If a query only has one column, you can use a subquery with the IN keyword in a WHERE clause. For example, another way to extract the details from the salespeople table using the dealership ID for the state of California would be as follows:

SELECT 
  *
FROM 
  salespeople
WHERE dealership_id IN (
  SELECT dealership_id FROM dealerships
  WHERE dealerships.state = 'CA'
  )
ORDER BY 
  1;

As all of these examples show, it's quite easy to write the same query using multiple techniques. In the next section, we will talk about unions.

Unions

So far, we have been talking about how to join data horizontally. That is, with joins, new columns are effectively added horizontally. However, we may be interested in putting multiple queries together vertically, that is, by keeping the same number of columns but adding multiple rows. An example may help to clarify this.

Say that you wanted to visualize the addresses of dealerships and customers using Google Maps. To do this, you would need both the addresses of customers and dealerships. You could build a query with all customer addresses as follows:

SELECT 
  street_address, city, state, postal_code
FROM 
  customers
WHERE 
  street_address IS NOT NULL;

You could also retrieve dealership addresses with the following query:

SELECT 
  street_address, city, state, postal_code
FROM 
  dealerships
WHERE 
  street_address IS NOT NULL;

However, it would be nice if we could assemble the two queries together into one list with one query. This is where the UNION keyword comes into play. Using the two previous queries, we could create the following query:

(
SELECT 
  street_address, city, state, postal_code
FROM 
  customers
WHERE 
  street_address IS NOT NULL
)
UNION
(
SELECT 
  street_address, city, state, postal_code
FROM 
  dealerships
WHERE 
  street_address IS NOT NULL
)
ORDER BY 
  1;

This produces the following output:

Figure 2.14: Union of addresses

Figure 2.14: Union of addresses

There are some caveats to using UNION. First, UNION requires that the subqueries there have the same name columns and the same data types for the column. If it does not, the query will not run. Second, UNION technically may not return all the rows from its subqueries. UNION, by default, removes all duplicate rows in the output. If you want to retain the duplicate rows, it is preferable to use the UNION ALL keyword. In the next exercise, we will implement union operations.

Exercise 2.02: Generating an Elite Customer Party Guest List Using UNION

In this exercise, we will assemble two queries using unions.
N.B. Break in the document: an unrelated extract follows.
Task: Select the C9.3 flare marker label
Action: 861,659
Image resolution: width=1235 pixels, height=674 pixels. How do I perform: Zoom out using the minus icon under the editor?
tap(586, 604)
In order to help build up marketing awareness for the new Model Chi, the marketing team would like to throw a party for some of ZoomZoom's wealthiest customers in Los Angeles, CA. To help facilitate the party, they would like you to make a guest list with ZoomZoom customers who live in Los Angeles, CA, as well as salespeople who work at the ZoomZoom dealership in Los Angeles, CA. The guest list should include first and last names and whether the guest is a customer or an employee.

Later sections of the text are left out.